A company wants to ensure that all changes to their AWS infrastructure are version-controlled, auditable, and can be easily rolled back to previous states. The architecture team wants to manage all infrastructure changes using code, integrated with their "CI/CD" pipeline. Which approach is MOST suitable for this requirement?

A) Performing changes directly in the "AWS Management Console" and relying on "CloudTrail" for audit. B) Using "AWS Systems Manager Run Command" to execute scripts on "EC2 instances" for infrastructure updates. C) Implementing "Infrastructure as Code (IaC)" using "AWS CloudFormation" or "AWS CDK", stored in a version control system. D) Storing manual configuration scripts in an "S3 bucket" with versioning enabled.

Correct Answer: C
Explanation:
  • A) Performing changes directly in the "AWS Management Console" and relying on "CloudTrail" for audit: This violates the core principles of "IaC". While "CloudTrail" provides an audit log, changes made manually in the console are not version-controlled, repeatable, or easily rollback-able to a specific state defined by code. This leads to configuration drift and operational inconsistencies.

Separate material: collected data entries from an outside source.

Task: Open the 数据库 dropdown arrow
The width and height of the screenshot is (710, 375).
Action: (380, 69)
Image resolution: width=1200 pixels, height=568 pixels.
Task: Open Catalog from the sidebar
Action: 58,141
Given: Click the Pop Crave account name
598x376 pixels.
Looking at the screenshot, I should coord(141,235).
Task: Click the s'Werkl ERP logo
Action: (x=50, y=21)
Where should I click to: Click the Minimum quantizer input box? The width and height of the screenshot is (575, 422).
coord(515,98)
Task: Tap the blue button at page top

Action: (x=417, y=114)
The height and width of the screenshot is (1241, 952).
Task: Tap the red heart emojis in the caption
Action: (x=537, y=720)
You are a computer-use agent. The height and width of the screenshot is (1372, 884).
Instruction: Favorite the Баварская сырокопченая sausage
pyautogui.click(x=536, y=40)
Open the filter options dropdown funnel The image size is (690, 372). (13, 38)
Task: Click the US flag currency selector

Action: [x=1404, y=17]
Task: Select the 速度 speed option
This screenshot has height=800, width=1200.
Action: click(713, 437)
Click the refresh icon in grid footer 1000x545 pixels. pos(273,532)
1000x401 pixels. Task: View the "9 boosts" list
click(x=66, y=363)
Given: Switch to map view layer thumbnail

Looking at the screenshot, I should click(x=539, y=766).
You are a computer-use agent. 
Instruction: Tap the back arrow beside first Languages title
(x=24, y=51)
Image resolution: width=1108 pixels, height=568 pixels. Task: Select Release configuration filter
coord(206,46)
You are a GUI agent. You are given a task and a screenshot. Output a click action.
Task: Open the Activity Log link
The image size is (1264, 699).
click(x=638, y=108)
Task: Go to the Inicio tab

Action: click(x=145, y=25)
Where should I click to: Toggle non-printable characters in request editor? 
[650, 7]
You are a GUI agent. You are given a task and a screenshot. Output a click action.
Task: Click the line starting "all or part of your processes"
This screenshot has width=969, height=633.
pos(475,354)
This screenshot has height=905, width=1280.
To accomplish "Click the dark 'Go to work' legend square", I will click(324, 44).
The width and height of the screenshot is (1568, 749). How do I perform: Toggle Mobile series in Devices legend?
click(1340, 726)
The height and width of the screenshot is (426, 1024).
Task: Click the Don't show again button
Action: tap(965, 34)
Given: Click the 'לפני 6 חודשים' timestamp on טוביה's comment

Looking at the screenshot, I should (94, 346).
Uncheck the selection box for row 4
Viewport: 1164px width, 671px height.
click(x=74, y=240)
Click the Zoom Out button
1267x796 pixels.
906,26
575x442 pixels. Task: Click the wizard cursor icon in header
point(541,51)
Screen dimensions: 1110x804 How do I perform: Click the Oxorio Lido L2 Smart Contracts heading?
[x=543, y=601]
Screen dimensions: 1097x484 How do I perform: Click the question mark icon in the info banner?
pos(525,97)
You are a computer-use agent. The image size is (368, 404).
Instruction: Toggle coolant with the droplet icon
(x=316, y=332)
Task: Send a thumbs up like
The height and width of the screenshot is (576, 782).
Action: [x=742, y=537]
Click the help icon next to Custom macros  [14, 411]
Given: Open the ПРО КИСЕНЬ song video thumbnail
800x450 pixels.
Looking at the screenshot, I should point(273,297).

  • B) Using "AWS Systems Manager Run Command" to execute scripts on "EC2 instances" for infrastructure updates: "Systems Manager Run Command" is for executing commands on instances, not for defining and managing the underlying AWS infrastructure itself ("VPCs", databases, load balancers, etc.) in a version-controlled, repeatable way. It's an operational automation tool, not an "IaC" tool.
  • C) Implementing "Infrastructure as Code (IaC)" using "AWS CloudFormation" or "AWS CDK", stored in a version control system: This is the most suitable approach. "IaC" (like "CloudFormation" or "CDK") allows you to define your AWS infrastructure using code (templates/scripts). Storing this code in a version control system (like "Git") ensures that every change is tracked, auditable, and allows for easy rollbacks to previous versions. Integrating it with a "CI/CD" pipeline automates deployments and ensures consistency. This aligns with the First Principle of Automated, Version-Controlled Infrastructure and Operational Consistency.
  • D) Storing manual configuration scripts in an "S3 bucket" with versioning enabled: While "S3 versioning" provides object history, storing manual configuration scripts there doesn't make them "IaC". It still relies on manual execution, doesn't manage dependencies across resources, and doesn't inherently provide the same level of consistency or easy rollback as a declarative "IaC" tool.